_Entries_
········

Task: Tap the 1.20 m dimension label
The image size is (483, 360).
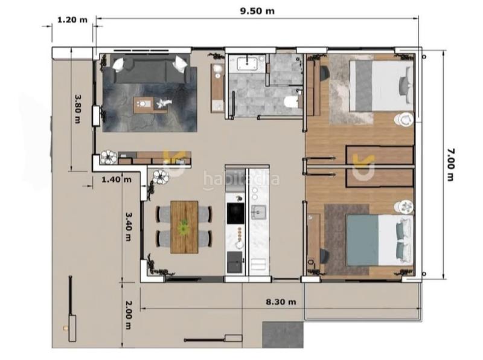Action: (x=72, y=19)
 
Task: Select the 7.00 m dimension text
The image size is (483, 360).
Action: (x=450, y=164)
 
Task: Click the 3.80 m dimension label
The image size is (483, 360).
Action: (x=77, y=108)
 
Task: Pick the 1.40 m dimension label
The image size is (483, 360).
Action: (x=116, y=179)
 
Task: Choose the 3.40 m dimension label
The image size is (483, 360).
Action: (x=128, y=225)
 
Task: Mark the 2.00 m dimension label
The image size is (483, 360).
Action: (x=128, y=315)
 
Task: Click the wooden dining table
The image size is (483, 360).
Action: (x=184, y=227)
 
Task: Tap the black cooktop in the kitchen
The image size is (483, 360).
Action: (x=235, y=213)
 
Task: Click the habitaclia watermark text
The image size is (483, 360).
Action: (x=241, y=178)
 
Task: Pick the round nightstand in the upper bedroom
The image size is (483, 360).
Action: (x=404, y=120)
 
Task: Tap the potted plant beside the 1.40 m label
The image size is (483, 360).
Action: (x=161, y=176)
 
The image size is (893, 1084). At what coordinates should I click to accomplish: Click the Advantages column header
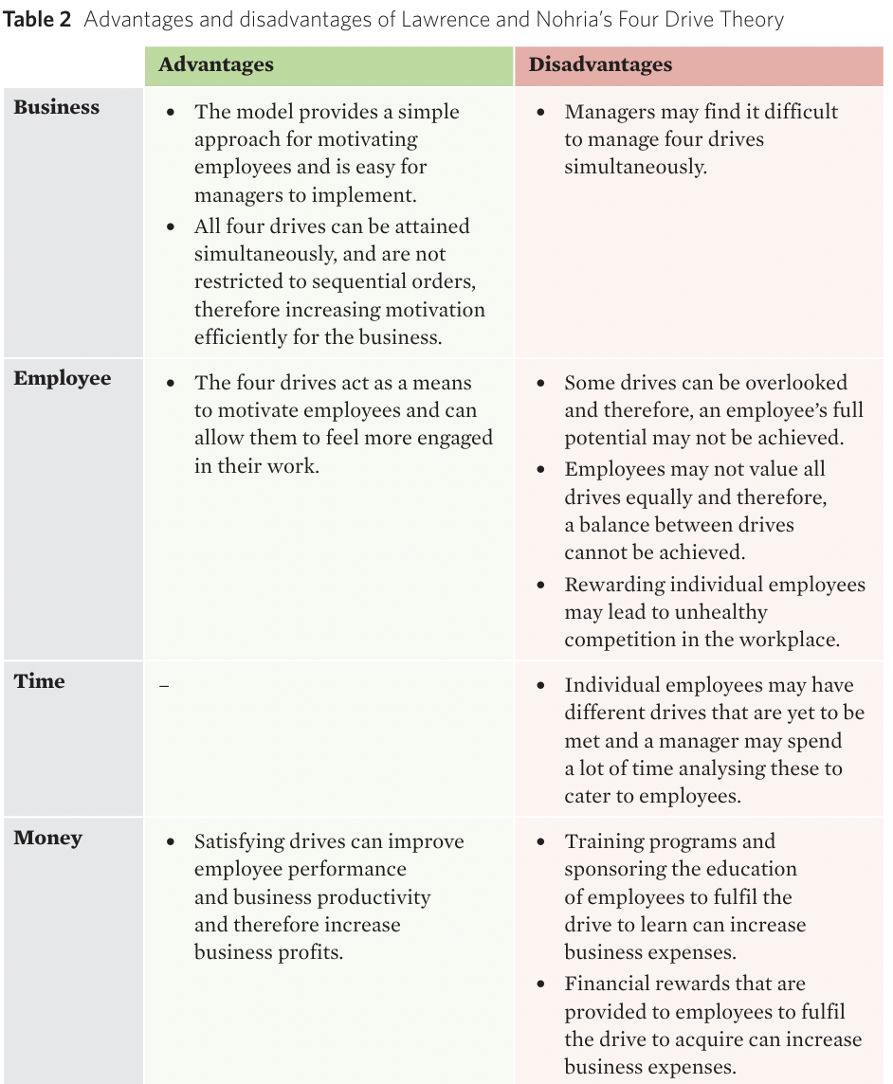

········

_Written exercise_
Update the records above by replacing "dimension label" with "measurement label" everywhere it appears, changing nothing else. Leave out the pictures when you give the records again.

_Correct output_
Task: Tap the 1.20 m measurement label
The image size is (483, 360).
Action: (x=72, y=19)
 
Task: Select the 7.00 m dimension text
The image size is (483, 360).
Action: (x=450, y=164)
 
Task: Click the 3.80 m measurement label
The image size is (483, 360).
Action: (x=77, y=108)
 
Task: Pick the 1.40 m measurement label
The image size is (483, 360).
Action: (x=116, y=179)
 
Task: Choose the 3.40 m measurement label
The image size is (483, 360).
Action: (x=128, y=225)
 
Task: Mark the 2.00 m measurement label
The image size is (483, 360).
Action: (x=128, y=315)
 
Task: Click the wooden dining table
The image size is (483, 360).
Action: (x=184, y=227)
 
Task: Tap the black cooktop in the kitchen
The image size is (483, 360).
Action: (x=235, y=213)
 
Task: Click the habitaclia watermark text
The image size is (483, 360).
Action: (x=241, y=178)
 
Task: Pick the round nightstand in the upper bedroom
The image size is (483, 360).
Action: (x=404, y=120)
 
Task: Tap the potted plant beside the 1.40 m label
The image size is (483, 360).
Action: (x=161, y=176)
 
The image size is (893, 1084). At what coordinates should I click to accomplish: Click the Advantages column header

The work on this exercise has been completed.